La fin du triple A est appréciée différemment selon les courtiers en crédit immobilier. Pour un certain nombre, cette dégradation pourrait avoir un effet haussier sur les taux de prêt immobilier.
Quelle vont être les conséquences sur le marché de l’immobilier de la perte du triple A, annoncée vendredi par Standard&Poor’s ? Les courtiers en crédit immobilier interrogés cette semaine diffèrent sur les conséquences d’une perte du Triple AAA sur le marché des crédits immobiliers.
1% de hausse des taux pour Cafpi, 0.5% pour Empruntis
Chez Cafpi, Philippe Taboret se montre pessimiste sur les effets de la dégradation sur les taux de crédit immobilier. « Je pronostique une augmentation effective, mais relative, d’un point, faisant passer le taux moyen de 4% à 5% sur les taux fixes » parie-t-il.
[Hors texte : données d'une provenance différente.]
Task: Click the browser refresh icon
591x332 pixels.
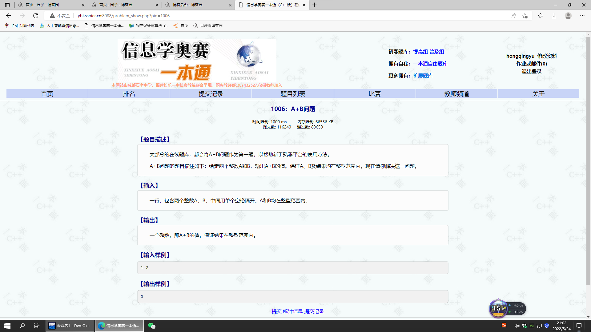Action: point(36,16)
Pour Maël Bernier, cette dégradation « se répercutera sur les taux de façon domino. Car si un Etat emprunte plus cher, on fait moins confiance aux banques de cet Etat. Du coup elles emprunteront plus cher et ceci se répercutera inéluctablement sur les taux des crédits immobiliers ». Elle prévoit non pas une remontée subite des taux de l’ordre de 100 points de base immédiatement, « mais plutôt une remontée de l’ordre de 50 points de base sur les 3-4 mois qui suivraient la dégradation ».
Meilleurtaux.com joue la prudence
Sandrine Allonier, directrice des études économiques de Meilleurtaux, se montre nettement plus prudente quant à un possible effet de la dégradation, estimant qu’il est assez dur de se prononcer sur les conséquences possibles de la perte du AAA. « Les taux de l’OAT ont été très volatils ces derniers mois, notamment en septembre-octobre. Ils étaient alors montés jusqu’à 4%. Une perte du triple A ne serait pas sans effet sur l’OAT. Après, les banques prennent en compte cette volatilité, mais ce n’est pas pour cela qu’elles remonteront de façon durable leurs taux » explique-t-elle.
Cette prudence est d’ailleurs partagée par Alban Lacondemine, président d’Emprunt Direct, qui pense pour sa part que la clé réside dans les stratégies à venir des établissements bancaires. « Je ne pense pas que les taux de l’OAT flambent dans les séances qui suivent la perte du AAA. Tout ceci a déjà été largement anticipé par les marchés. En revanche, l’inconnue réside plus du côté des banques, qui pourraient poursuivre leurs augmentations graduelles, et ce même si la dégradation n’avait aucun effet sur les rendements de l’OAT ».
Une crainte également évoquée par Jérôme Robin, président de Vousfinancer.com, pour qui la perte du AAA est probablement déjà intégrée : « maintenant, si celle-ci devenait effective, ceci se traduirait sans doute par une augmentation des taux, car à chaque fois que les banques peuvent répercuter une hausse, elles le font » prédit-il.